*** Record excerpts Section Begins ***

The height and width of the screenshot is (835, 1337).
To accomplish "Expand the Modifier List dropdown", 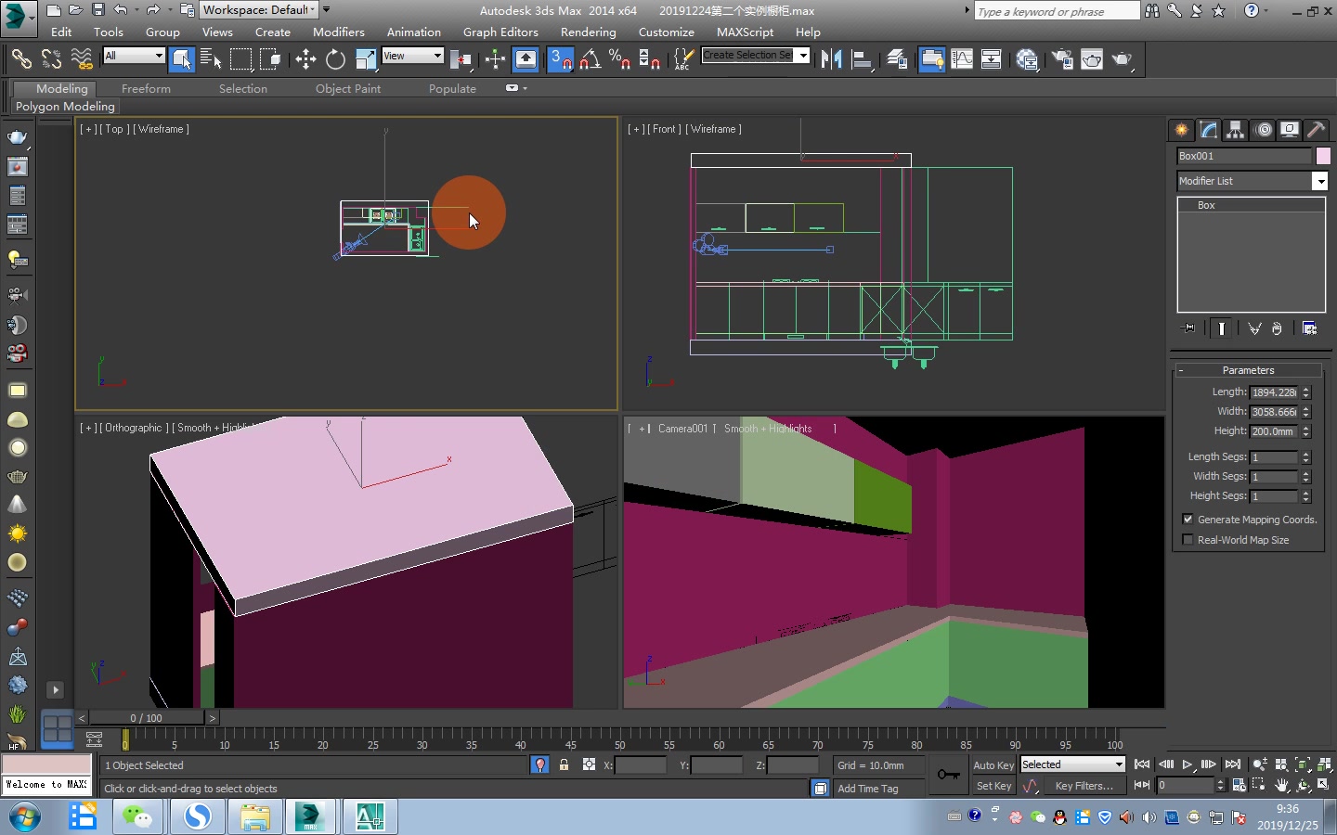I will [x=1319, y=182].
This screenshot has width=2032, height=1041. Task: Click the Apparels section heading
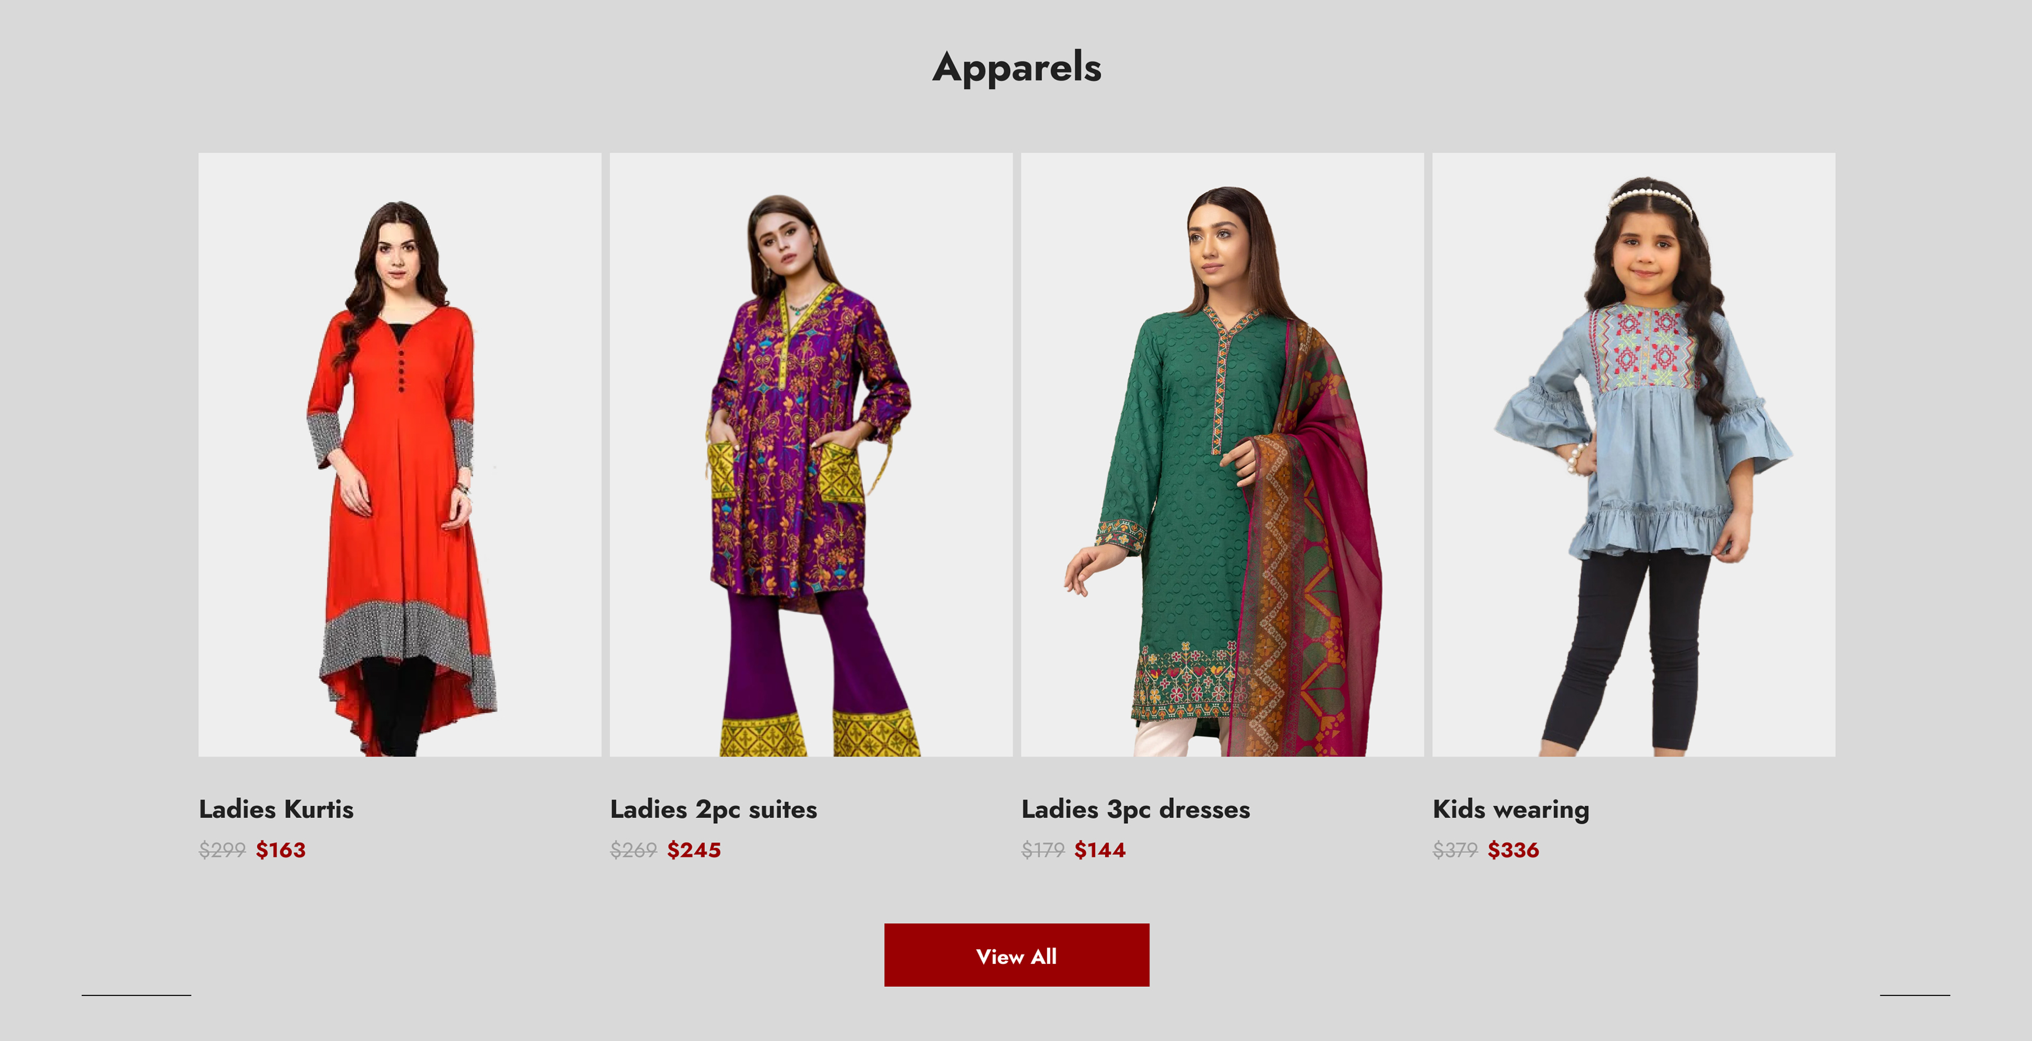(x=1016, y=68)
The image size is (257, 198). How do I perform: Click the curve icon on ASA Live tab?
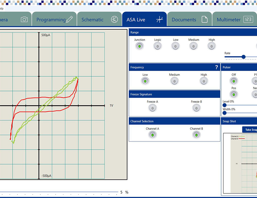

*** Record excerpts Section Ends ***

-- Work to be completed --
Only the lines from the line containing "This screenshot has" through the last line of the entries above should be reproduced, word for word and without pictures.

-- Response area --
This screenshot has width=2032, height=1041. Task: Click the Apparels section heading
(x=1016, y=68)
The image size is (257, 198). How do I perform: Click the curve icon on ASA Live tab?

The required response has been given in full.